Ja gut. Aber das ist noch kein Beleg dafür, daß die allerbeste Tagesstätte nicht dennoch weiterhin eine Wahrscheinlichkeit für Verhaltensprobleme vergrößert. Und zwar signifikant. Wie man übrigens so eindeutige Ergebnisse wie die jüngsten der NICHD-Studie so uminterpretieren kann, wie es hier geschieht, das ist eher ein Fall von "Rabulistik". So argumentieren nicht unvoreingenommene Wissenschaftler, sondern Ideologen:

«Die NICHD-Studie sagt nicht, familienergänzende Kinderbetreuung sei schlecht», sagt die Psychologin Heidi Simoni vom Marie-Meierhofer-Institut in Zürich, «sondern sie belegt, dass es eine Rolle spielt, wie viel Zeit Kleinkinder in Krippen und wie viel sie mit den Eltern verbringen. Und dies ist als Resultat hochinteressant.»

Das halte ich für Rabulistik. Nein, so muß man formulieren: So wie in den USA im Durchschnitt Kinder fremd betreut werden, in der Weise ist familienergänzende Kinderbetreuung schlecht. Das sagt die NICHD-Studie. Und das ist ein klares Ergebnis. Über andere Formen familienergänzender Kinderbetreuung als der durchschnittlichen in den USA - mit anderer Zeitaufteilung etc. pp. - sagt die Studie schlichtweg nichts aus.

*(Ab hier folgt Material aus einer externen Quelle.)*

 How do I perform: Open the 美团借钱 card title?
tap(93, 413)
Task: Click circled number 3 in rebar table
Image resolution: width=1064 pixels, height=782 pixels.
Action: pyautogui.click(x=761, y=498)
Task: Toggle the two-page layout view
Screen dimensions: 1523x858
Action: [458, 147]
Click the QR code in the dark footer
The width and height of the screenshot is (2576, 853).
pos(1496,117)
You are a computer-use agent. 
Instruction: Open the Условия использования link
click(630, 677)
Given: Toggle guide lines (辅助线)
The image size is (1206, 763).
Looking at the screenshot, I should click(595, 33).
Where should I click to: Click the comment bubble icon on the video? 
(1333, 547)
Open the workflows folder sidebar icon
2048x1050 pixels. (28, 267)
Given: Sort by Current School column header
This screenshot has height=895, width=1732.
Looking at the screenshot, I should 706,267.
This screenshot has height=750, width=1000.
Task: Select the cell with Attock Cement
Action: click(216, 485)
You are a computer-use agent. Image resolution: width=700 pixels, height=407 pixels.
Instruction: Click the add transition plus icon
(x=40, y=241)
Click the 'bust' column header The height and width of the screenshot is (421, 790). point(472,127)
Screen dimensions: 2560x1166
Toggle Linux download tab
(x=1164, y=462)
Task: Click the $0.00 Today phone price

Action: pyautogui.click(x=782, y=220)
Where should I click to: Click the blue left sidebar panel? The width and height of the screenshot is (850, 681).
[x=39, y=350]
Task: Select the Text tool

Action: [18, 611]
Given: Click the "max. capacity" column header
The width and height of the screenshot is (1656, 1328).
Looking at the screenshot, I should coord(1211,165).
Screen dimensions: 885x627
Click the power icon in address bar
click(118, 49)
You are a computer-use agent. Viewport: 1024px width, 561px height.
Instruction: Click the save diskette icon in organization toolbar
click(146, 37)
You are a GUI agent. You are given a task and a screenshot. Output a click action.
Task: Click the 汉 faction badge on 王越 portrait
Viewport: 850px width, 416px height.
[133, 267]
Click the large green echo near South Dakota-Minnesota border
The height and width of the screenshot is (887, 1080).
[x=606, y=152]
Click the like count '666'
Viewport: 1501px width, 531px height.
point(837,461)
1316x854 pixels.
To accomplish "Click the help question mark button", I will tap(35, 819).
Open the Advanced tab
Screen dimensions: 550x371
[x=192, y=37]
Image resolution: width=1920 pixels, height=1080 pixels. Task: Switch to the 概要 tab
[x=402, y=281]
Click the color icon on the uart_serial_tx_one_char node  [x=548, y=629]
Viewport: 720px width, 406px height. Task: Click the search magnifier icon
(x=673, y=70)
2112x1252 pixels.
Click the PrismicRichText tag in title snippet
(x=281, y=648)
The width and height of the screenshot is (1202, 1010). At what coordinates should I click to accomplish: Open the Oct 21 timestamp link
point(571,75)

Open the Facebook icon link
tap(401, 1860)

Ebenso dieses: «Die Resultate zeigen, dass Fremdbetreuung per se dem Kind nicht schadet», hielt Studienleiterin Andrea Karsh die Ergebnisse der Studie in einem Beitrag für die Schweizerische Ärztezeitung fest. Wie sich ein Kind entwickle, hänge nicht primär davon ab, wie gut oder wie schlecht die ausserhäusliche Betreuung sei.

Per se kann auch heißen: eine Minute Fremdbetreuung am Tag. "Per se"! Von per se kann hier einfach nicht die Rede sein, weil eine Studie nur konkret empirisch vorliegende Tatsachen untersuchen kann. Und nur diese können dann diskutiert werden. - Genug von diesem Artikel. Ein solches "Schönreden" von eindeutig festgestellten Tatsachen kennt man eigentlich eher aus Diktaturen denn aus freiheitlichen Gesellschaften.

Mein Expertenstab arbeitet Pläne zu einem Mauerbau aus und ich verkünde vor der Öffentlichkeit: "Niemand hat die Absicht eine Mauer zu bauen." Die Experten sagen: Die durchschnittlich in den USA stattfindende Fremdbetreuung ist schlecht für Kinder. Und ich verkünde: Fremdbetreuung per se ist nicht schlecht für Kinder. Das "Wahrheitsministerium" von George Orwell. Krieg ist Frieden. Und Frieden ist Krieg.